Now at Blue Cross, his enthusiasm comes in face of a changing reality for the organisation, which once monopolised health care in Jamaica.

Several new entrants to the health insurance field have staked a bid for the Jamaican market in which less than 25 per cent of the population has health insurance. Forty per cent in the employed labour force are still without health insurance too.

Professor Morrison is confident that there is room for significant expansion.

The scope for market growth is even greater in the wider Caribbean where fewer people have health insurance than in Jamaica and, in some cases, are expected to pay a greater percentage of their health costs.

His mandate, however, is greater than that of increasing market share. The professor dreams of changing an entire culture of health care.

At Blue Cross, his team is working on providing discounts for those who can prove that they have been engaged in regular gym attendance and other healthy lifestyle programmes.

He quoted a recent study of 50,000 people which showed that diabetes could be prevented in over 50 per cent of cases by controlling eating habits and exercising.

The treatment of chronic diseases is a vexed issue for the professor.

Mode of treatment

"The main mode of treatment (of chronic diseases) cannot be transplants and exotic surgery which is costly and widely unaffordable. Getting a healthy nation will depend on prevention and intervention."

He adds also that "many individuals need counselling advice."

The role of the counsellor needs to be recognised by the health industry, he said. Such help might range from psychiatry to violence containment.

This is an area still to be recognised by the health industry, professor Morrison stated, noting that the effort to create change will involve a significant effort to educate both consumers and service providers.

He explains that the massive jump in health costs in the last five years is due to advances in technical input.

"Health providers who are worried about lawsuits have resorted to increasing diagnostic and investigative services offered. The result has been high costs and 'over-investigating in place of good, old time, solid training.

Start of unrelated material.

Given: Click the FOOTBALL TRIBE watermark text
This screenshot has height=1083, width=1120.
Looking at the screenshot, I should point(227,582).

"One should talk to the patient, examine the patient and then make an informed decision, as to what really needs to be done. Instead, what is offered to patients is more and more technical diagnosis with resulting leaps in health care costs."

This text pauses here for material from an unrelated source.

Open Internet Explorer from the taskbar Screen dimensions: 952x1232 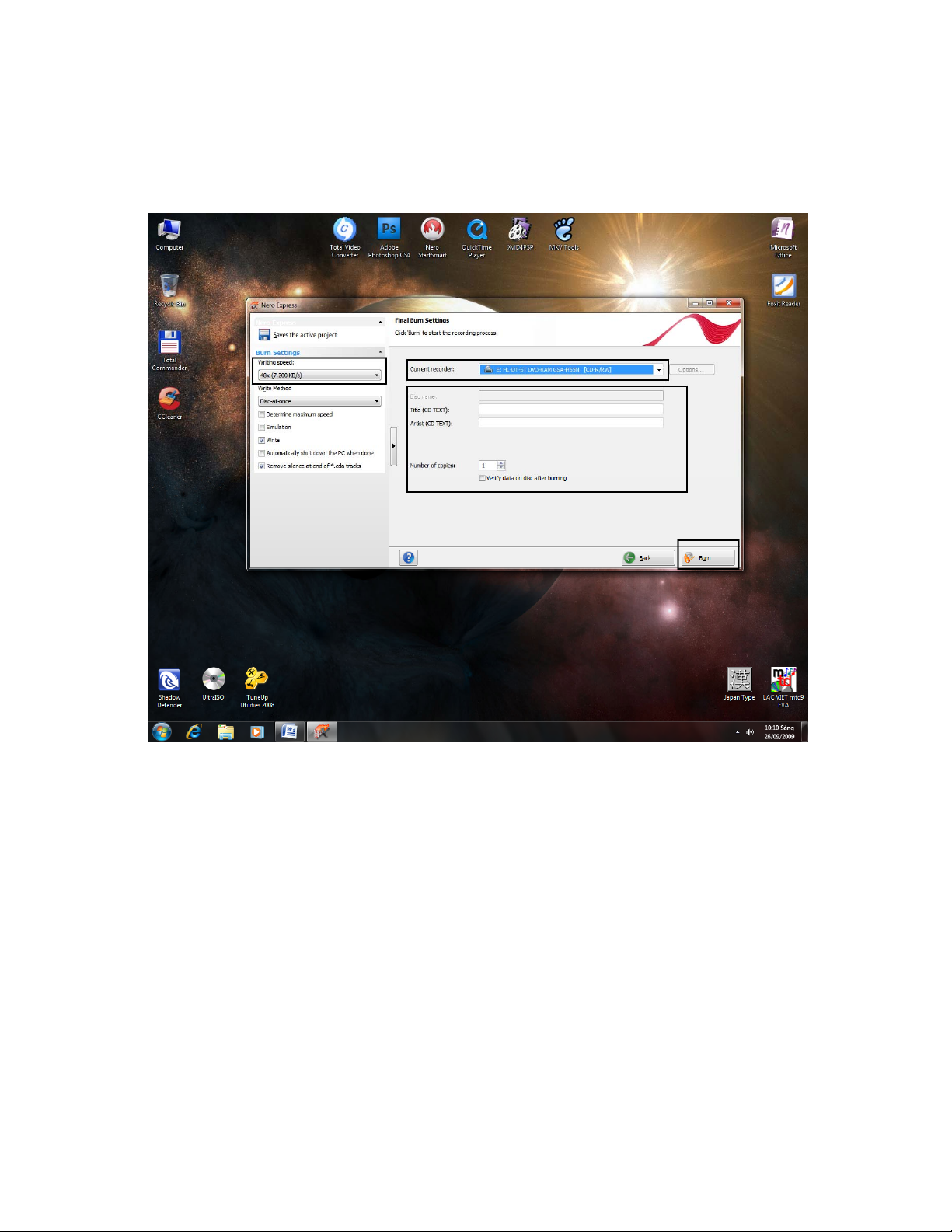pos(194,731)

Influencing costs also, is the higher rate of maternal deliveries in hospitals. Costs of drugs have also spiralled with not enough use of generic products in the pharmacies and hospitals.

Professor Errol Morrison has committed himself to improving health for the people of the Caribbean through the educational process. The CEO is also a Pro Vice Chancellor in the University of the West Indies and the immediate past chairman of the Council of Voluntary Social Services.

He has received numerous awards, including the Order of Jamaica, the Gold Musgrave Medal, and the Vice Chancellor' s Award of Excellence in Research and Service to the University and Community, as well as major international awards from PAHO, the EEC, Wolfson Foundation Grant, Fulbright award for Senior Scholars from the Caribbean at the Mayo Clinic in the U.S., Canadian International Development Agency for In-Service Training for Public Health Nurses in Diabetes. The professor recently completed refining of his theory of the role of micronutrients in diabetes, an achievement which gives him much pleasure.

Leisure time

When he is not working, the health guru and educator enjoys time spent with wife Dr. Fay Whitbourne and his seven daughters, three of whom came by marriage. His natural daughters are architect Ruth Alicia, paediatrician Dr. Sephora Naomi Morrison, a resident at Beth Israel Hospital in New York, and Dr. Maya Katrine Morrison-Bryant, who works at Johns Hopkins Hospital in the United States.

He is also the father of Collette Morrison, a recent entrant in the Miss Jamaica World Competition and a business studies graduate employed to GraceKennedy.

The professor loves to read, and writes poems for inspiration.

"Reading maketh the man," he says with a smile.